Hundreds pay respects to fallen Canonsburg Officer Scott Bashioum
Ashley Bashioum knew her husband's job was to run toward danger, she told hundreds of family, friends, strangers and law enforcement officers who gathered Wednesday to mourn fallen Canonsburg police Officer Scott Bashioum.
He knew it too, she said.
"During his career as a police officer, he went toward these dangers and through the doors into the unknown that awaited him and his brothers and sisters," she said amid tears in a packed Church of the Convenant in Washington. "Because of his faith, he went through these doors into the valley of the shadow of death fearing no evil, knowing God was with him."
Bashioum, 52, was gunned down responding to a 911 call for a domestic disturbance at a home on Woodcrest Drive early last Thursday morning. His partner, Jim Saieva Jr., was shot and injured.
Saieva was an honorary pallbearer.
Waiting for the procession carrying slain officer Scott Bashioum. pic.twitter.com/ubCc6cYWl0— Megan (@meganguzaTrib) November 16, 2016
Hundreds of officers from across Pennsylvania and beyond joined the procession, which carried Bashioum from Consol Energy Field to the church. A sea of gray, blue and black stood at attention as the hearse carrying the slain officer pulled in front of the church.
Dozens of officers stood outside when the church reached capacity, and the service was broadcast over loudspeaker for those outside.
After the service, the procession rolled through Canonsburg and past Bashioum's department that he served for seven years.
Hundreds lined Pike Street for the procession, though the crowd remained subdued and nearly silent as hundreds of law enforcement vehicles, fire trucks and other first responders passed.
Procession beginning in Washington pic.twitter.com/Yltfeogrs3— Megan (@meganguzaTrib) November 16, 2016
Canonsburg resident Bill Carter said he joined the crowd out of respect and admiration for the officer.
"They never know if they'll come home," he said.
Monica DiRocco brought her children to support Bashioum and the department. Her children attend South Central Elementary in Canonsburg, and officers play a large role as resource officers, she said.
As police vehicles with lowered windows drove past, DiRocco's children whispered "thank you" to the men and women inside. "No, thank you," one officer said back.

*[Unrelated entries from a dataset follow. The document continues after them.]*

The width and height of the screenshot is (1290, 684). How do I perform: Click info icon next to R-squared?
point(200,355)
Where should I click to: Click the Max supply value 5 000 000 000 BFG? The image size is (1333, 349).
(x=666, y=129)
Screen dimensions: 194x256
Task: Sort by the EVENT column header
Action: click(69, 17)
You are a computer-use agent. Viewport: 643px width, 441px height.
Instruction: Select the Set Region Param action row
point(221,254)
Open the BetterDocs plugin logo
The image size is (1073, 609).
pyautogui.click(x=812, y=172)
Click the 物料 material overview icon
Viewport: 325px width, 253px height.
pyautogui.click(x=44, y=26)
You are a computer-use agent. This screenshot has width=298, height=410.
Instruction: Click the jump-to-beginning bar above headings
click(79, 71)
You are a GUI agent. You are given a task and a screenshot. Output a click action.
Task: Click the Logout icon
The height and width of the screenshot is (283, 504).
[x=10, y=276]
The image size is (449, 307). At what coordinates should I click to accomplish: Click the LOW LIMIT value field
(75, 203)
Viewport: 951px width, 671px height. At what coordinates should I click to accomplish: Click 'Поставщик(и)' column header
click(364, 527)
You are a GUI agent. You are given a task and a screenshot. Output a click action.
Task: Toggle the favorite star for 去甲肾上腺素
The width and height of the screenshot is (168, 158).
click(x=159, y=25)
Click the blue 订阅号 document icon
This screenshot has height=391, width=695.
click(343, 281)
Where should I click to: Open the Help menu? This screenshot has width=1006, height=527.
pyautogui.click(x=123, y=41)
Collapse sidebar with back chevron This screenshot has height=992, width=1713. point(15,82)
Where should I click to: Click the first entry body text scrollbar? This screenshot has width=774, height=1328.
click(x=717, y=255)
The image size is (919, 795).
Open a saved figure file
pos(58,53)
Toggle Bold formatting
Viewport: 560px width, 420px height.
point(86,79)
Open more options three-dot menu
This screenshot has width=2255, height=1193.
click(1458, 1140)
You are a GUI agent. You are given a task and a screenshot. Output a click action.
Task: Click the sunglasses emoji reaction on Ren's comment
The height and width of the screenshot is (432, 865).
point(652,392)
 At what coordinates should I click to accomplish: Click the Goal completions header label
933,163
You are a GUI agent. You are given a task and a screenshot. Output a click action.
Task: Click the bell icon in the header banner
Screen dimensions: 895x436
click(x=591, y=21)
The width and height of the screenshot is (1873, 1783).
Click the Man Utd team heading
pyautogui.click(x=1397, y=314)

Ashley Bashioum said she has met countless community members who shared stories of how her husband saved their lives when hope seemed lost.
"Scott was the most selfless person I have ever known," she said.
Bashioum worked as part of the Smith Township road department when he and his wife met, she said, but "he had bigger dreams."
Ashley Bashioum vowed to never let their children — two sons and two daughters — forget their father.
"He was their hero," she said. "And not a day will go by that I won't remind them how much their daddy loved them."
Canonsburg Patrolman Matthew Tharp said Bashioum spoke to his children every day.
"As a young parent, I aspire to be half the parent he was," Tharp said. "He was an amazing father and an amazing person. We won't be the same for quite some time."
Officers file into the Church of the Covenant for Ofc Bashioum's funeral pic.twitter.com/scXZyNHi7R— Megan (@meganguzaTrib) November 16, 2016
When Bashioum and Saieva arrived at the Woodcrest Drive home just after 3 a.m., Michael Cwiklinski began firing at them from a second-floor bedroom window, authorities said. Bashioum was hit twice and later died at Canonsburg Hospital. Saieva was struck once and taken to the same hospital. He later was airlifted to Allegheny General Hospital, where he underwent surgery.
Cwiklinski also shot and killed his wife, 28-year-old Dalia Sabae, who had a protection from abuse order against her husband, before killing himself. Cwiklinski, 47, previously had been charged with assaulting her.
Investigators have not said what prompted Cwiklinski's ambush. He had planted propane tanks and acetylene torches in his SUV and in his home, but his attempts to ignite them failed.
Bashioum is the 122nd line of duty death this year and the 56th by intentional gunfire, according to the Officer Down Memorial Page, which tracks line of duty deaths. He is the third officer killed in Pennsylvania this year.
"The sadness of his absence will never end," Ashley Bashioum said. "There will be times when I awaken at night and nothing but darkness surrounds me. I know with every ounce of my being that Scott is in heaven now — and he's happy, and he's smiling that contagious smile because in heaven, there's peace."